The uncertainty at this point, and the difference between warmists and skeptics, is in the effect of the water-vapor feedback, so the null hypthesis should be the zero-feedback case (~1.2 deg C per CO2 doubling). I expect that you would find that lots of scientists would be willing to bet that no statistically significant deviation from the null hypothesis will be observed in the 2ist century. Do you disagree?

No, I agree completely. In fact, I have not one, but two open bets on "Long Bets" that warming without substantial positive feedbacks will come much closer to predicting the warming of the 21st century than the 2001 paper by Thomas Wigley and Sarah Raper based on the IPCC's Third Assessment Report (which assumed substantial positive feedback).

In the first bet, I predicted that Michael Chricton's prediction (made circa 2004) that the world would warm by 0.81 degrees Celsius by 2100 was more accurate than the Wigley and Raper prediction in Science magazine in 2001 that the warming between 1990 and 2100 would be 3.06 degrees Celsius.
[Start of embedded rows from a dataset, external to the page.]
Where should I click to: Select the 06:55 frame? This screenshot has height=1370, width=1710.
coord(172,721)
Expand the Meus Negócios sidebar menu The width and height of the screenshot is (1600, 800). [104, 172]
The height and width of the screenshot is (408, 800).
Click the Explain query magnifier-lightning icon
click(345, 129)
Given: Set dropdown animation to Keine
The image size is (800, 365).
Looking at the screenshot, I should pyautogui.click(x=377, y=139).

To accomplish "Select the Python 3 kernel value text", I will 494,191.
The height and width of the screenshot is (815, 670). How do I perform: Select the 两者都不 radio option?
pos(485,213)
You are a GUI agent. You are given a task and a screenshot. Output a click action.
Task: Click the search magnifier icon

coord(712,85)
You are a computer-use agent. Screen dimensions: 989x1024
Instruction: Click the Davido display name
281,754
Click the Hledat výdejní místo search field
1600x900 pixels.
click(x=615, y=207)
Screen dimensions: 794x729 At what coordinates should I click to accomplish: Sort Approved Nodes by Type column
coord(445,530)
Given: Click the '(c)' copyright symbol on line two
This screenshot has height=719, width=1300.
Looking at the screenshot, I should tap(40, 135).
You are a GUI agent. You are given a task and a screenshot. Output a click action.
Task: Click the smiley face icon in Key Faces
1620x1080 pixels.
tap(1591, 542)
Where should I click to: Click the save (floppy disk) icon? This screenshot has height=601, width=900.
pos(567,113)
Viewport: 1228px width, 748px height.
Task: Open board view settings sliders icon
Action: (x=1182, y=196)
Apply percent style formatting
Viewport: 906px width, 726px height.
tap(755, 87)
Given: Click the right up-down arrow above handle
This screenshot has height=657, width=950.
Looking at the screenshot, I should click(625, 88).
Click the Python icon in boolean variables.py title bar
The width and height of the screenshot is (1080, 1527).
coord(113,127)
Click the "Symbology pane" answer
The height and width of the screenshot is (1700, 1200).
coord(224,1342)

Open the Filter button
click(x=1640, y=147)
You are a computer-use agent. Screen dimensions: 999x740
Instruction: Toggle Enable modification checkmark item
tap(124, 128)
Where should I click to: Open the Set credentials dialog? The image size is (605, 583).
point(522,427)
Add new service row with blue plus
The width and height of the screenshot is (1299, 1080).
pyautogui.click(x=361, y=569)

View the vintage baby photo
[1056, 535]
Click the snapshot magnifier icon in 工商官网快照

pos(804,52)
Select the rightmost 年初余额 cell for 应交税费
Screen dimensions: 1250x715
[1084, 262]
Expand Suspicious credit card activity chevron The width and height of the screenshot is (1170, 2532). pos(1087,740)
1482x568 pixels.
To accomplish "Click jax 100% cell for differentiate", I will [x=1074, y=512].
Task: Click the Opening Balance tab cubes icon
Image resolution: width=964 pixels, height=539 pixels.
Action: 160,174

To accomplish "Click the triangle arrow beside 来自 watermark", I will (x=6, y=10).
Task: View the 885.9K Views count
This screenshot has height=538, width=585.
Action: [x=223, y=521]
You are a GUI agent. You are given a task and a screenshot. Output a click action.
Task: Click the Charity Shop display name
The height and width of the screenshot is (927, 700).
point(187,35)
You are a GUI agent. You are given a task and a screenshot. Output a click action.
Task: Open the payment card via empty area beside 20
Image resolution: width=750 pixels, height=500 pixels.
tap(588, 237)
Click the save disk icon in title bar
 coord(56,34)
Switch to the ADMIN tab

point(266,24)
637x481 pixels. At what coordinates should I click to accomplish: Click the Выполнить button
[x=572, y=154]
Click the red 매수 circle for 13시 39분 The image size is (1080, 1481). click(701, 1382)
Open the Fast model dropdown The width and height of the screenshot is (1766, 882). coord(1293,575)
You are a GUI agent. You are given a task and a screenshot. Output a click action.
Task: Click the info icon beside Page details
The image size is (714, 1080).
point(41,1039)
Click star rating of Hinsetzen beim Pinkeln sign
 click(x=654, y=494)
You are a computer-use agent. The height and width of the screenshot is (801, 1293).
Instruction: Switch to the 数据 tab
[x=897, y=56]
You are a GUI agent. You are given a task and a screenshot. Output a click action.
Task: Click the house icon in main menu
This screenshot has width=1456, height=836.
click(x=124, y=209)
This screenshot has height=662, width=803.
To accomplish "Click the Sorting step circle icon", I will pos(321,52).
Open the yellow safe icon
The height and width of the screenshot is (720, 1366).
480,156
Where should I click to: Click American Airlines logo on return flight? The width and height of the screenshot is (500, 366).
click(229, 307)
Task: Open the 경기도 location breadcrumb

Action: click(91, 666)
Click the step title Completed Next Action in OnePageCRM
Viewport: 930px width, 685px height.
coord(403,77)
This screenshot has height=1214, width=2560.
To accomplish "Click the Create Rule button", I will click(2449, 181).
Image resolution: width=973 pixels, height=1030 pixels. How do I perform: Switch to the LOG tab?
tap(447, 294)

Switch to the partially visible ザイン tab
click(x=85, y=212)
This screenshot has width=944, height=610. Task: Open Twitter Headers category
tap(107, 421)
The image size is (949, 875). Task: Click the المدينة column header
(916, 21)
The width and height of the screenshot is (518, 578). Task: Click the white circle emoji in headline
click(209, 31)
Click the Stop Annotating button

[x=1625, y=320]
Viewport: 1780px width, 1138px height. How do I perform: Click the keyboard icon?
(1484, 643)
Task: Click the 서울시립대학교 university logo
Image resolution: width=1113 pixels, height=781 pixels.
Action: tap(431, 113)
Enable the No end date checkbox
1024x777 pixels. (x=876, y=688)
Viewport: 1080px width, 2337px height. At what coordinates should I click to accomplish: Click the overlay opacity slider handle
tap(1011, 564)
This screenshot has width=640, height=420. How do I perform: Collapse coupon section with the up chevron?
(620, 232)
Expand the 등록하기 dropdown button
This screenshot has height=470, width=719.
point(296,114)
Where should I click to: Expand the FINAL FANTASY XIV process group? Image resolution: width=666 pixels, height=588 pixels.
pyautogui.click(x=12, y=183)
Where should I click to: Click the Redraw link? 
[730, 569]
Long Bets Prediction #180...Michael Crichton knows more about global warming in the 21st century than the IPCC

In the second bet, I prdicted that my own prediction of 1.2 degrees Celsius warming from 1990 to 2100 would be better than the Thomas Wigley and Sarah Raper prediction in Science in 2001 (based on assuming all the scenarios in the IPCC Third Assessment Report had equal probability of occurrence).

Long Bet #181

MingoV writes:
... I attended a bunch of foreign policy panels. It was interesting to see what these are like, although I can't really process foreign policy discussion very well. It seems like lots of words, without clear meaning.
I was a political science grad student at the U. of Michigan in 1980. My pol sci courses assigned lots of reading from domestic and foreign policy journals. I could not understand them. I knew the definitions of all the words in all the sentences, but I could find no meaning. I brought some examples to one of my professors and asked for interpretations. He told me it was all gibberish. He said that most articles in most of the journals were written by academics who had nothing to say and did so by tossing lots of big words into each paragraph. I asked why such bad articles were assigned. He said that TAs did quick lit searches for each topic and put the top hits on our reading lists. Neither the professors nor the TAs read the assigned articles. That's when I quit.